- [Dataset extract]:
☆ ☆ ☆
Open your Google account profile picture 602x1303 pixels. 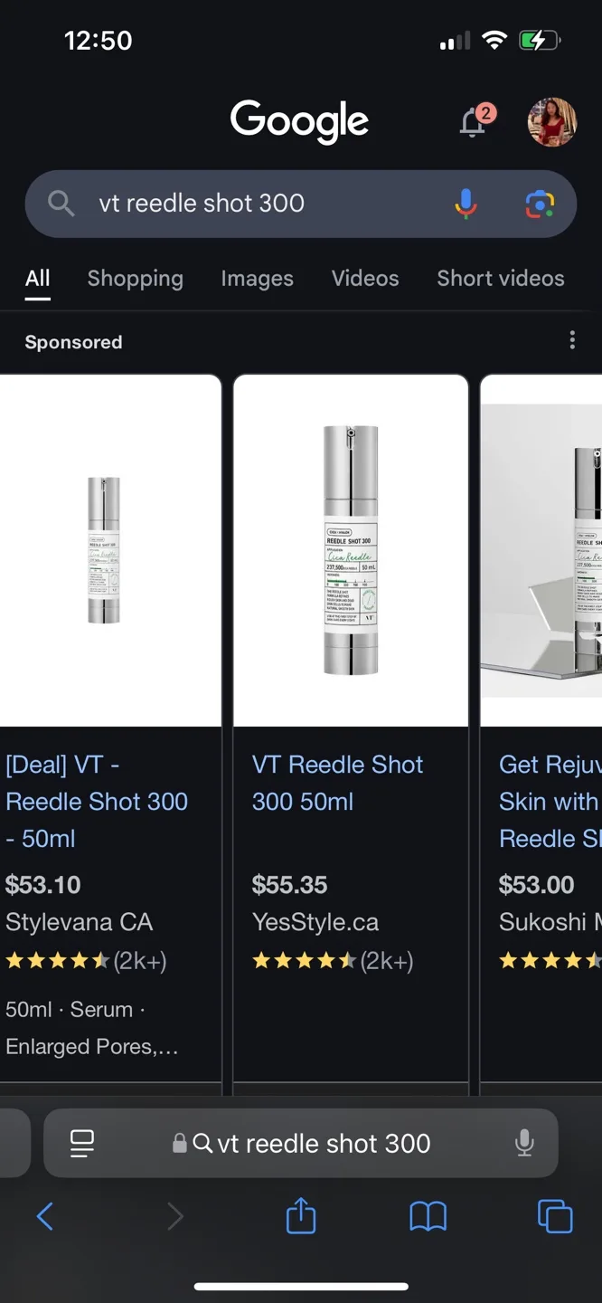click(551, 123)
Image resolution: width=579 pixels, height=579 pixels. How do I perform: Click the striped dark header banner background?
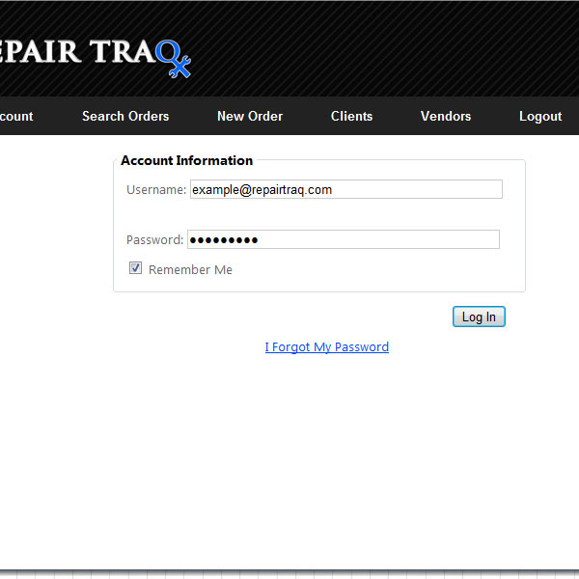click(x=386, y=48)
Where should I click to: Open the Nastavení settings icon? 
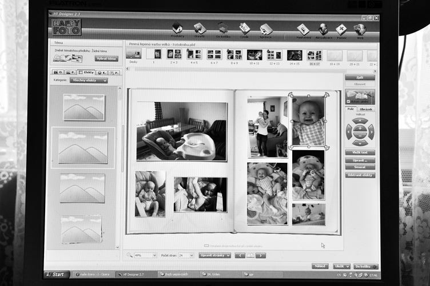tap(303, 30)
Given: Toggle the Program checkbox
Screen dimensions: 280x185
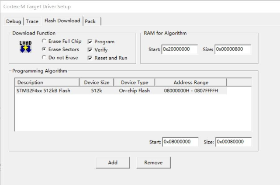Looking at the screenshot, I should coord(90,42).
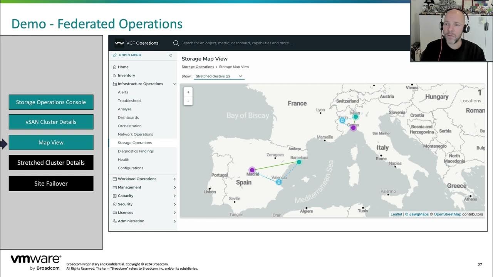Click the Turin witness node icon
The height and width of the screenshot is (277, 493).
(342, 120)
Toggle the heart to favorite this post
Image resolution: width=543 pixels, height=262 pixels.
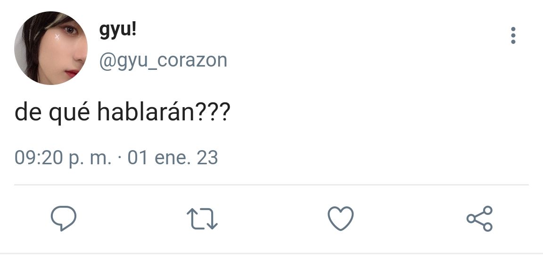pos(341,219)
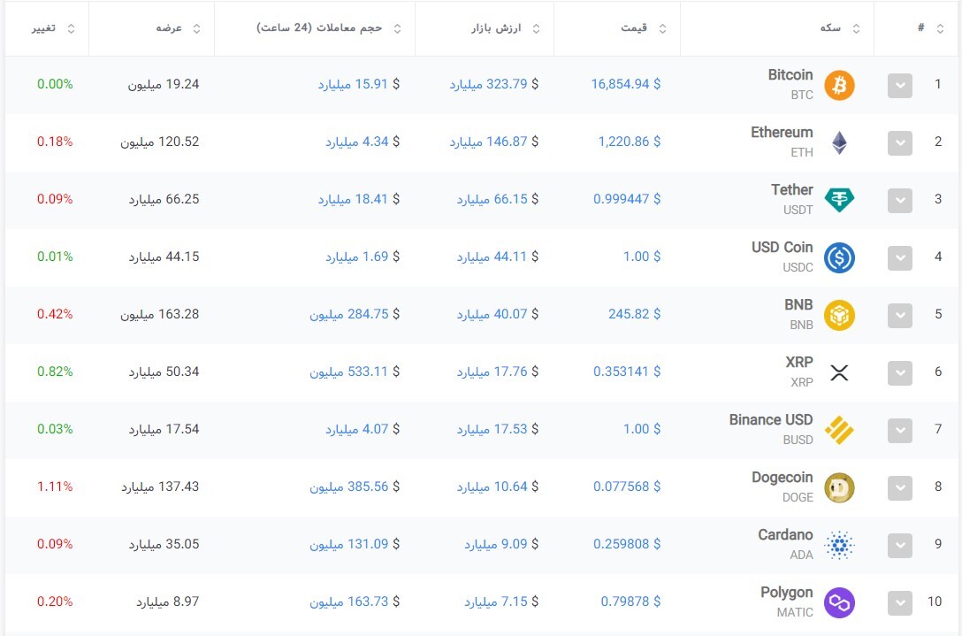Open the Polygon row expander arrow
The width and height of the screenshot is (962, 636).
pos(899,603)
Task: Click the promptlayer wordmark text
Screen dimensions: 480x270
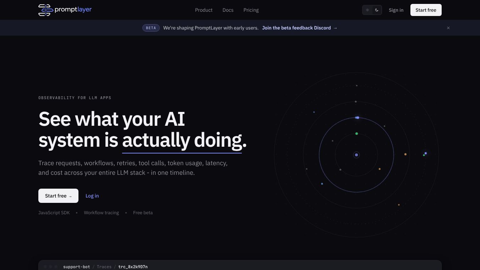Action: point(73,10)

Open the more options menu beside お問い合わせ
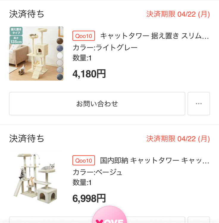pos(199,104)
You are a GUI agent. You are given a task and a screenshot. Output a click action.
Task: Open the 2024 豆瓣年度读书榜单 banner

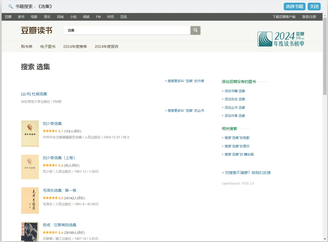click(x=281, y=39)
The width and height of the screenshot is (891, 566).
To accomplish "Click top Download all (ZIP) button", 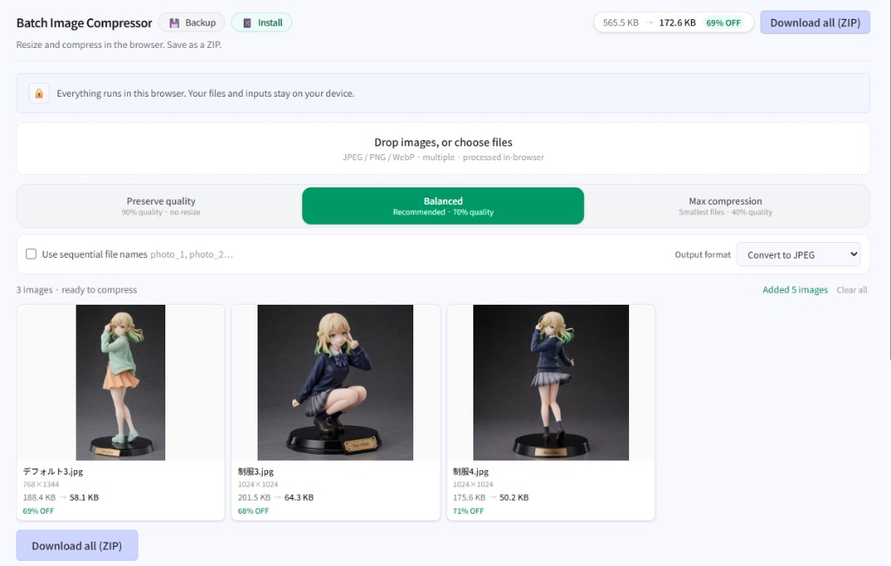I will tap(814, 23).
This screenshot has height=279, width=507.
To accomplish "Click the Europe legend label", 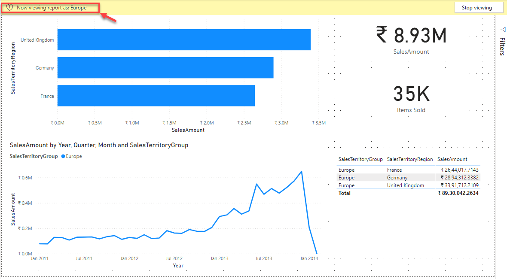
☆ ☆ ☆
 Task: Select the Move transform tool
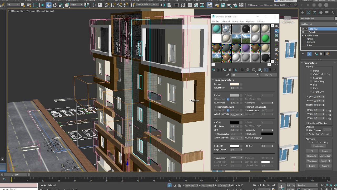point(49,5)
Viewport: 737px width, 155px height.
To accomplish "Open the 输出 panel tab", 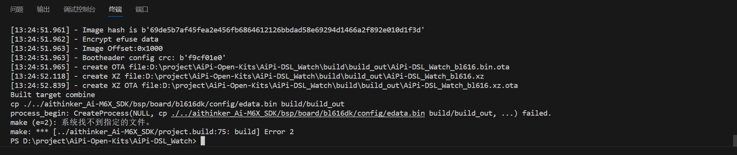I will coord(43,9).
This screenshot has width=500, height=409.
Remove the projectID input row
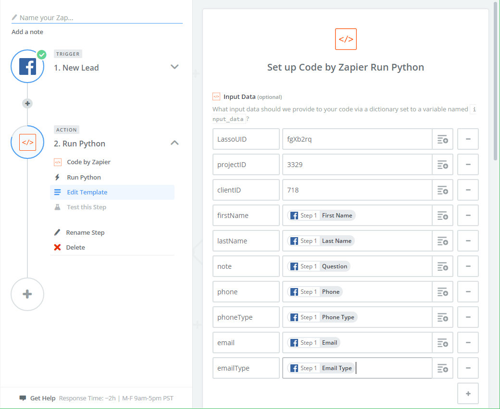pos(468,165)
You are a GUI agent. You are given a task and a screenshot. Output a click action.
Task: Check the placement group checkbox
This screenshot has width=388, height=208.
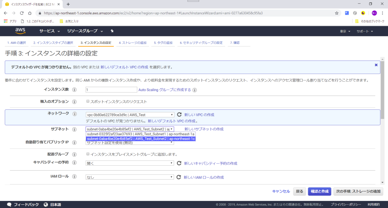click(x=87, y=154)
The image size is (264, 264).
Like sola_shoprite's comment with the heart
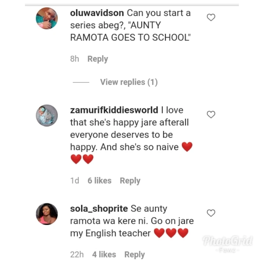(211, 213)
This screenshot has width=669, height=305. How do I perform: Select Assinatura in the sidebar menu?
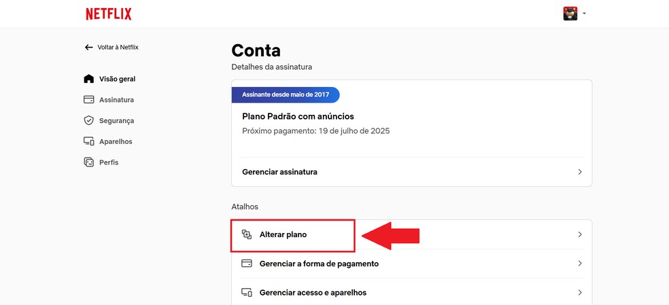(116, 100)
☆ ☆ ☆
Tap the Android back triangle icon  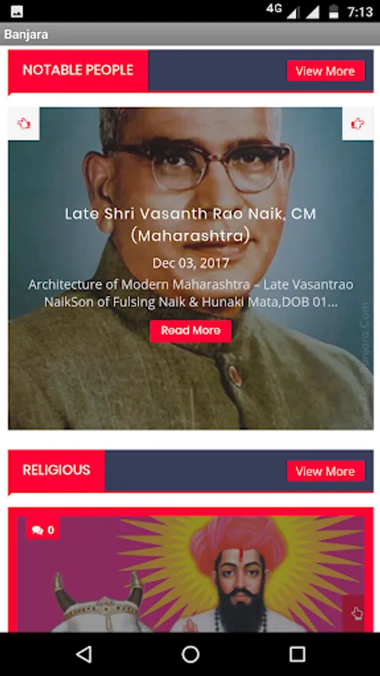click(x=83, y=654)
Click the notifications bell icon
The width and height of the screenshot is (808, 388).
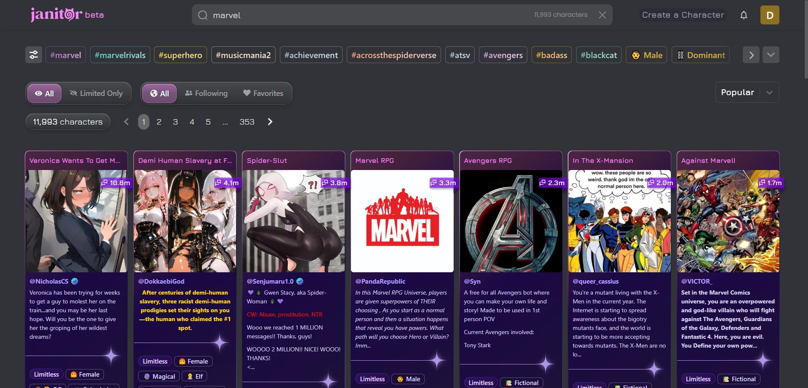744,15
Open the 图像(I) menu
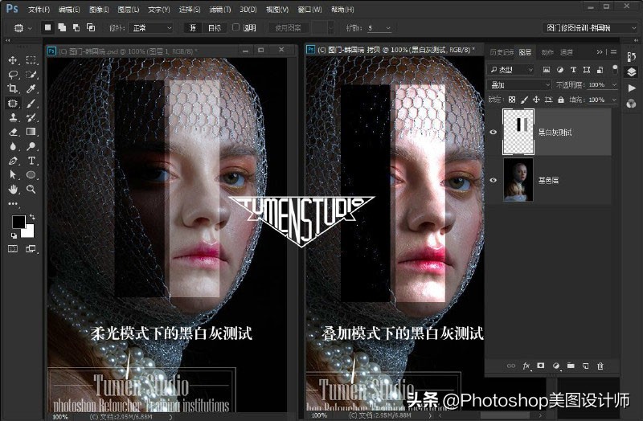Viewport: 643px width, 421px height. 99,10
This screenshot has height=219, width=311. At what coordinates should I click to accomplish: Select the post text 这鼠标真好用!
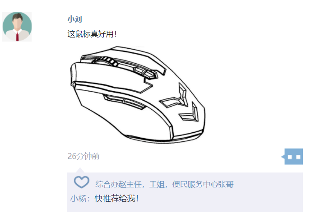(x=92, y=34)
☆ ☆ ☆
- [What you will do]: Copy out each line in the preceding records that contains "checkbox".

- [Response to the exercise]:
Given: Toggle the Program checkbox
Task: Check the placement group checkbox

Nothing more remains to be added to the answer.